The Secret History of Stalin’s Purge (91)

Logically, since these circumstances have been published, it is impossible to describe them as having been killed by the distribution of terror. However, Stalin could ignore the logic that even dead people must follow. You know, he once threatened Krupskányi that if she did not stop “treating him critically”, then the Party would declare that Mrs. Lenin was not her, but Yelena Stasová ……

“Yes, the Party can do what it wants!” This was Stalin’s explanation to Krupskany, who was too stunned to come back.

This was in no way a joke. The Party, that is, he, Stalin, could really do whatever he wanted. He could falsify and replace well-known facts with fiction, take out witnesses and put a false witness on the stand. More importantly, he had a knack for fabricating facts, and he could resort to force without hesitation. Stalin did have these skills, so he was able to clear all obstacles.

Yes, it is true that the government had announced a few years ago that Gubishev, Mininsky and Gorky died of natural causes. But what does it matter? Just show enough creativity to overturn those past announcements. It is also possible to prove that all these people died of murder. So what other people have ever gotten in the way of doing this? Were they the doctors who treated the dead? Did they dare to confront Stalin and the NKVD? Moreover, why not create a new myth that it was these doctors who murdered these famous patients on the secret orders of the head of the Trotskyist conspiracy?

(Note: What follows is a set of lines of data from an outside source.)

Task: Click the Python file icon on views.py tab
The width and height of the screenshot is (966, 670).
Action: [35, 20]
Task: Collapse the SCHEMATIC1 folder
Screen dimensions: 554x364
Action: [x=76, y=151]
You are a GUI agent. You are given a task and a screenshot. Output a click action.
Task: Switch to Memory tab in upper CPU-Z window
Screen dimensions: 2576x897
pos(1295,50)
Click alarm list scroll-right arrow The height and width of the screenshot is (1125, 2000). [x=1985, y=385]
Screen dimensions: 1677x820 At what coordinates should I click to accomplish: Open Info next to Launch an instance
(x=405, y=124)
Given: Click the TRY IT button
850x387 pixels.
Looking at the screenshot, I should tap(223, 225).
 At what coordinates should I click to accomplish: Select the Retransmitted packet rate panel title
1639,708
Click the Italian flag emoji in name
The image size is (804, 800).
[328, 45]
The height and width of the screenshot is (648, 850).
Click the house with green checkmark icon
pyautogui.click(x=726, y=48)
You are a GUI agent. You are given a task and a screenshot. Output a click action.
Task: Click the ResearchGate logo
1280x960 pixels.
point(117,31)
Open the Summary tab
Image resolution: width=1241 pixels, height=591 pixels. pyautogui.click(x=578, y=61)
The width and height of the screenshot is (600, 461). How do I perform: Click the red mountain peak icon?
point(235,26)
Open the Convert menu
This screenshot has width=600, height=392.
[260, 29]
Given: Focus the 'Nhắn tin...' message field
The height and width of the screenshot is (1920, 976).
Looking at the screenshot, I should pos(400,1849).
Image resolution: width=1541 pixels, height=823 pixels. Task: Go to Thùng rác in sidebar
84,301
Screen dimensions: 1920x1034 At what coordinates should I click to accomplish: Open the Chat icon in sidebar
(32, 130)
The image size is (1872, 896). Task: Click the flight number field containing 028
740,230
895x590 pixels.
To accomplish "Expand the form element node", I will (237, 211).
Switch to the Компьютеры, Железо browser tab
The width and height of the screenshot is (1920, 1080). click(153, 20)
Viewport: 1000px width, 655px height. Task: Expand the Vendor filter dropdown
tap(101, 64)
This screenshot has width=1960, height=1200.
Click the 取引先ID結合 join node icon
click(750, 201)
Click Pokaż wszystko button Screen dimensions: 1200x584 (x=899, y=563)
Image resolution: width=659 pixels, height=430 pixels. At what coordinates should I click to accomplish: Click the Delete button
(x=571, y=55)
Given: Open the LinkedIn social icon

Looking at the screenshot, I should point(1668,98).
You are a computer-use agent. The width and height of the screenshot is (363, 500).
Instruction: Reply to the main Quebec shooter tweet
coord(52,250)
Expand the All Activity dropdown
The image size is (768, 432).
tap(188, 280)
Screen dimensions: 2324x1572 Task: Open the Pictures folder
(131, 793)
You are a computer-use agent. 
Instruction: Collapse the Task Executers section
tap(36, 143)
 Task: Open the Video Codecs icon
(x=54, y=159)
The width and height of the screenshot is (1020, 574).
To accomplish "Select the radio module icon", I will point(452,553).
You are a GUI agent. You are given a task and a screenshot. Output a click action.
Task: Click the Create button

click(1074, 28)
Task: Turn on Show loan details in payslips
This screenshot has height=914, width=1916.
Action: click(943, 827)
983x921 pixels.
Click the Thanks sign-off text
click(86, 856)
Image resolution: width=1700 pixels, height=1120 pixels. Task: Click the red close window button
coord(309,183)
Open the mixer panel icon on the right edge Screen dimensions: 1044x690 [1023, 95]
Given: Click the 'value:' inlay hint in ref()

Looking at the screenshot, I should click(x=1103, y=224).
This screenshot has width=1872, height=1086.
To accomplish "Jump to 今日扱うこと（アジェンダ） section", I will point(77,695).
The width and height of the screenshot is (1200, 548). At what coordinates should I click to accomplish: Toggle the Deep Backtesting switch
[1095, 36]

This is the good plan set up by Stalin.

Gubishev, Mininsky and Gorky were treated by three famous doctors of the Time: the sixty-six-year-old Professor Pletnev, Levin, a senior advisor to the Kremlin sanatorium, and the famous Moscow doctor Kazakov.

Stalin and Yezhov decided to hand over all three men to the Ministry of Internal Affairs so that the interrogators could force them to confess that they had deliberately adopted a treatment plan wrong enough to cause the deaths of Gubishev, Mininsky and Gorky at the request of the head of the conspiracy.

Yerev took into account that all three famous doctors were not members of the Communist Party, that is, they had not yet learned to dialectically unite adherence to party discipline with lying and deceiving people. They still clung to bourgeois morality, and in their eyes, the golden rule of “don’t kill and don’t perjure yourself” was much more valuable than even the Politburo’s mandate. In any case, since they had not killed their patients, they would refuse to confess to this crime in court.

Out of this concern, Yezhov decided to destroy the resistance of one doctor first, and then use his confession to force the other two into line.

He chose Professor Pletnev as his breakthrough. The professor was the most famous cardiologist in the entire Soviet Union, and a number of hospitals and medical institutions in the country bore his name. In order to get the professor in the dust before the so-called detective work began, Yerev came up with a poisonous plan. The Ministry of Internal Affairs had a group of pornographic spies specifically designed to seduce foreign diplomats into falling for them. Yezhov ordered one of them, a beautiful young woman, to go to the old professor as a patient. The woman, after seeing the professor once or twice, went to the prosecutor’s office and complained out of thin air that three years ago, when Pletnikov was seeing her at Home, he went berserk and pinned her to the ground and sucked her nipples with his mouth.

Pletnikov could not imagine that the female patient had anything to do with the Ministry of Internal Affairs, and he was puzzled: what could have made her use such despicable methods to discredit him? During the confrontation, the professor tried to get the woman to give even a single word of explanation for this nasty behavior, but she just kept on sticking to her accusations. Pletnev was unable to do anything but write to the party dignitaries who had seen him, as well as to the influential wives of high officials whose children he had saved, asking them to come forward and help find out the truth. However, no one reached out to him. Instead, the Ministry of Internal Affairs watched the old professor’s panicked behavior as if he were a dying rabbit for their experiments.

The case was brought to court, but the Ministry of Internal Affairs sent a veteran to act as the presiding judge of the case. In court, Pletnev maintained his innocence and cited his more than 40 years of unimpeachable medical activity and scientific achievements. The court, however, was not interested in this, found him guilty, and sentenced him to a long prison term. In the past, the Soviet press never reported the details of “peach cases”, but this time it made an exception for “Pletnikov the Pervert”. Moreover, in June 1937, the newspapers published almost every day stern statements from the medical departments of various regions, which, in addition to the fact that they were clearing themselves from the “Soviet medical scum” Pletnikov, also scolded the professor. Many of the statements were signed by the professor’s friends and students, which the powerful Ministry of Internal Affairs wanted more than anything.

Pletnev was desperate and collapsed. In this state of mind, after being severely beaten and insulted. He was turned over to the NKVD investigators, and what awaited him, naturally, was an even more tragic end.